Figure 3: SIRT7 catalyses histone H3K122 desuccinylation in vitro.

(a) FLAG-SIRT5, FLAG-SIRT6, FLAG-SIRT7wt or FLAG-SIRT7H187Y was expressed in and purified with anti-FLAG M2 affinity gel from HEK293T cells and stained with Coomassie brilliant blue. (b) In vitro desuccinylation assays with synthesized H3K122succ peptides. Two micrograms of purified FLAG-SIRT7wt, FLAG-SIRT7H187Y, FLAG-SIRT5 or FLAG-SIRT6 were incubated with 500 ng H3K122succ peptides in the presence or absence of 1.0 mM NAD⁺. The reaction mixtures containing 8, 16 or 25 ng peptides were boiled and subjected to dot blot analysis with anti-H3K122succ or anti-H3. The dots were quantified by densitometry with ImageJ software.

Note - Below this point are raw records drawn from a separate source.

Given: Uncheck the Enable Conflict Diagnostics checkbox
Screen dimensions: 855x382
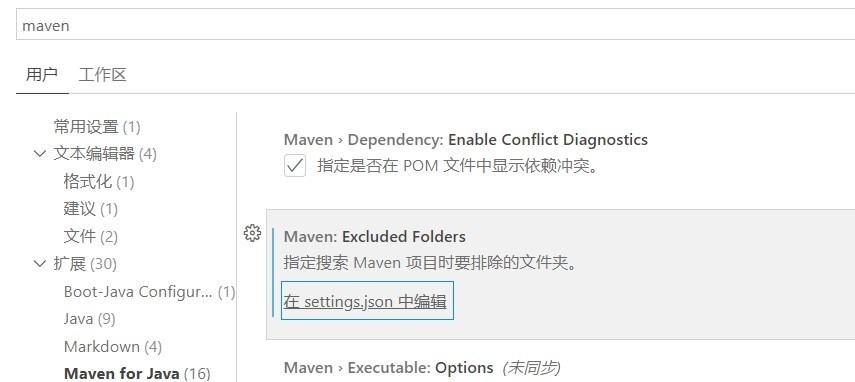Looking at the screenshot, I should point(295,166).
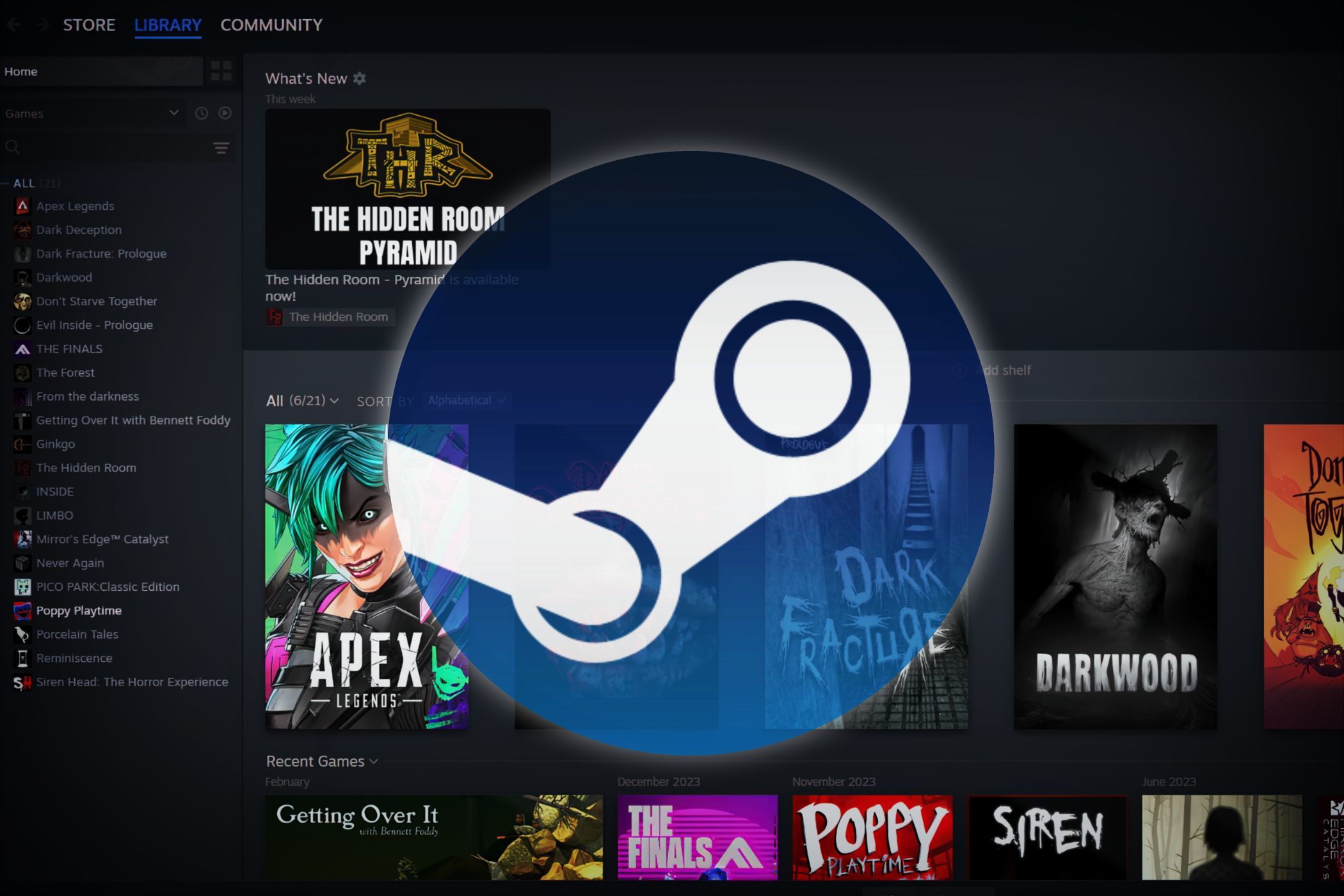Click the search icon in sidebar
The height and width of the screenshot is (896, 1344).
13,147
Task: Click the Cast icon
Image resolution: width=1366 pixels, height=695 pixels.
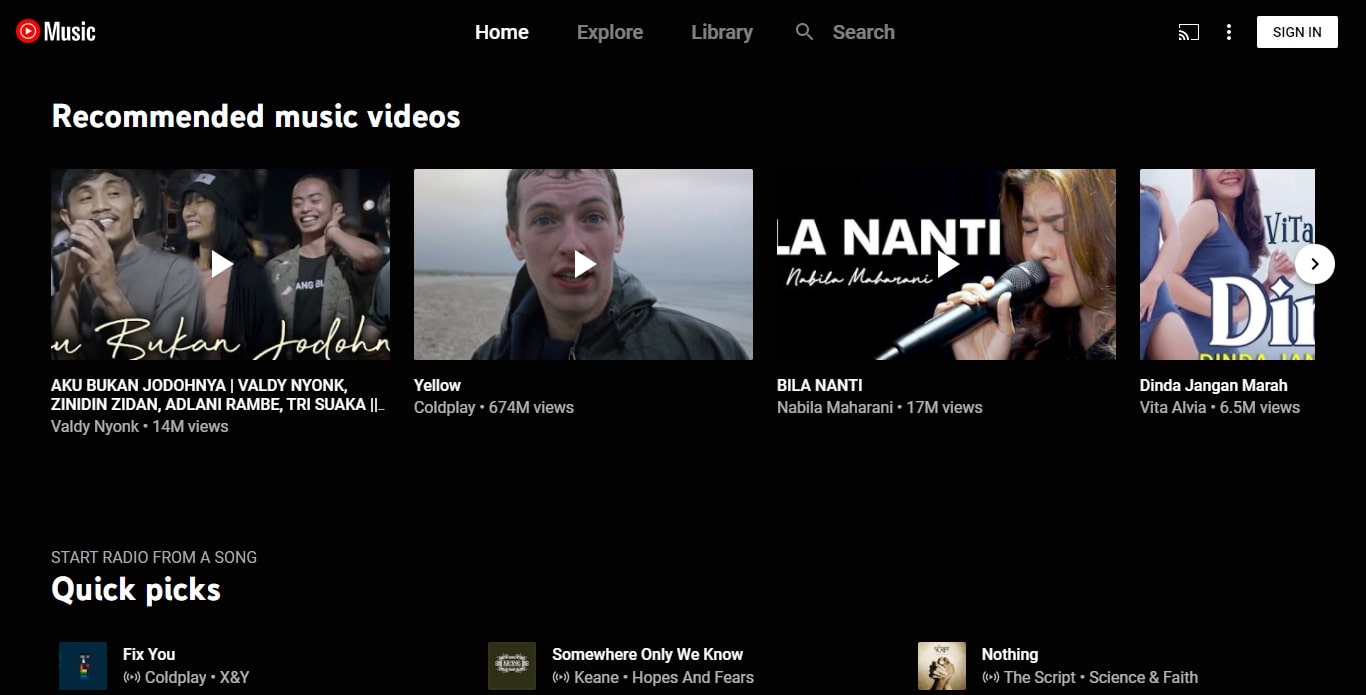Action: pos(1188,31)
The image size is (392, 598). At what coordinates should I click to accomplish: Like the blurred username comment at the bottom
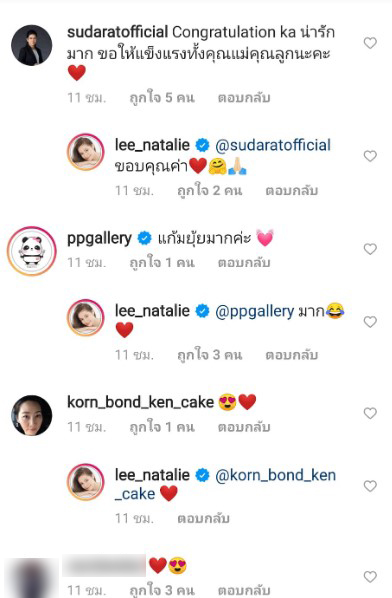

The numbers indicate the relative levels of the indicated modifications. (c) In vitro desuccinylation assays with calf thymus histones. Different amounts of purified FLAG-SIRT7wt, FLAG-SIRT7H187Y, FLAG-SIRT5wt or FLAG-SIRT6wt were incubated with 1 μg calf thymus histones in the presence of 1.0 mM NAD⁺ and/or 10 mM NAM. The reaction mixtures were boiled and analysed by western blotting with the indicated antibodies. (d) The base peaks of H3K122succ in control and SIRT7-treated calf thymus histones. The peak areas were used for the quantification of H3K122succ in the two samples. (e) The MS/MS spectra for the identification of H3K122succ. b and y ions indicate peptide backbone fragment ions containing the N and C terminal, respectively. ++ indicates doubly charged ions. (f) The quantification ratios of several succinylation and acetylation sites in histones by comparing the peak areas in SIRT7-treated and control samples. (g) In vitro desuccinylation assays with mononucleosomes. Different amounts of purified FLAG-SIRT7wt or FLAG-SIRT7H187Y were incubated with 1 μg HeLa cell-derived mononucleosomes in the presence or absence of 1.0 mM NAD⁺ and/or 10 mM NAM. The reaction mixture was analysed by western blotting with the indicated antibodies.